Google Analytics reports a lot of data. If you don't take out the irrelevant stuff, you will have a hard time getting anything useful from it.

Almost every company I've seen, large and small, uses Google Analytics unfiltered in the beginning. Trying to make useful analysis out of raw data is difficult. To really make sense of the reports, you need to exclude outliers, consolidate pages and isolate irrelevant data.

What Kind of Cleanup?

The kind of data that is in your Google Analytics profile depends on your site, whether you made any modifications to the tracking code and whether you have added filters. You may see:

  • Your own visits, your developers' visits, your employees' and coworkers' visits
  • A separate instance of pages for each visitor or session.
  • Referrals from your own site

How and why to exclude internal traffic is discussed elsewhere. I will just note that internal traffic clouds the reports with irrelevant data.

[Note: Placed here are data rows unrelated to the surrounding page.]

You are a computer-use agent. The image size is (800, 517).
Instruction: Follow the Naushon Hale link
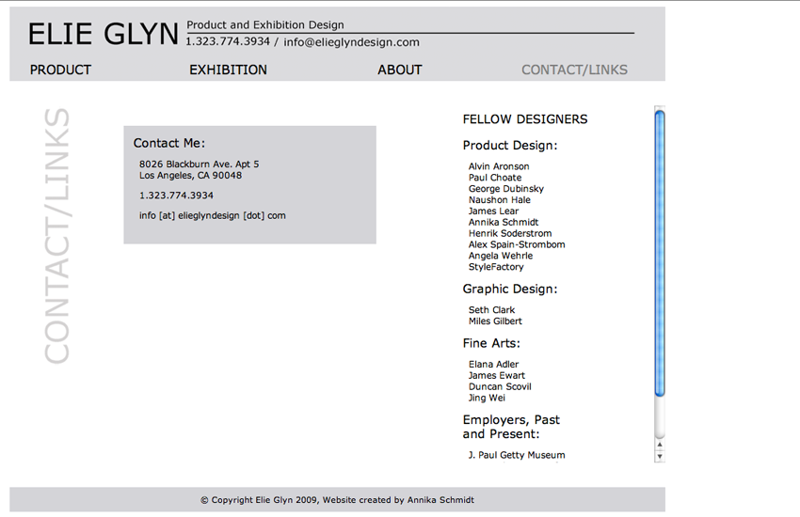[500, 200]
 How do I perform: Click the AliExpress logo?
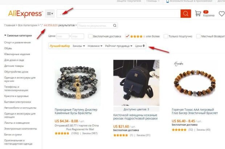pos(25,14)
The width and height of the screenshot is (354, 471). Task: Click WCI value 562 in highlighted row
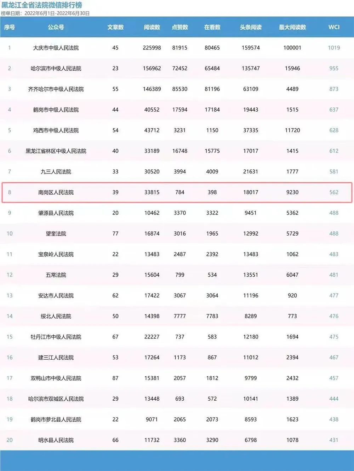[x=334, y=192]
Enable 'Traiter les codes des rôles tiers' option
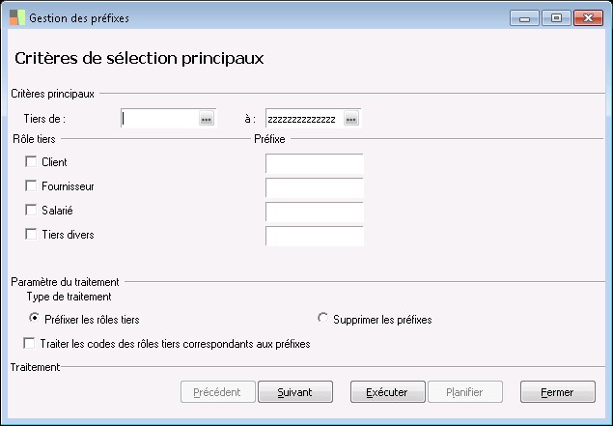Screen dimensions: 613x426 click(x=32, y=343)
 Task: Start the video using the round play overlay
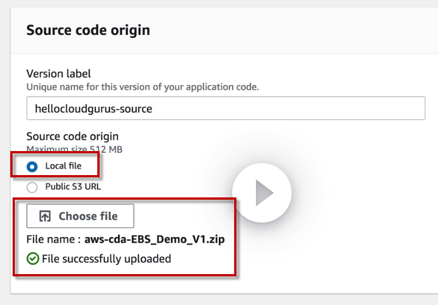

Google Analytics reports only what it's told. It doesn't try to decide whether two URLs really point to the same page, for example. It reports exactly what is in the address bar of a visitor's browser and then lists each unique URL separately. This isn't helpful when you're looking for trends. Knowing how well a campaign is doing is hard to do when you can't see aggregate data for it.

The goal is to make the data clean enough that the data is statistically significant.

Query Parameters

A common reason for confusing reports is extraneous query parameters.

If your website uses query parameters to track individual users or orders (e.g., session IDs, order IDs, etc.), you will have the same page show up as if it were multiple pages in your reports.

Likewise, if query parameters are used to tell the server to render the page a unique way or style search results in a certain way, these can probably also be ignored.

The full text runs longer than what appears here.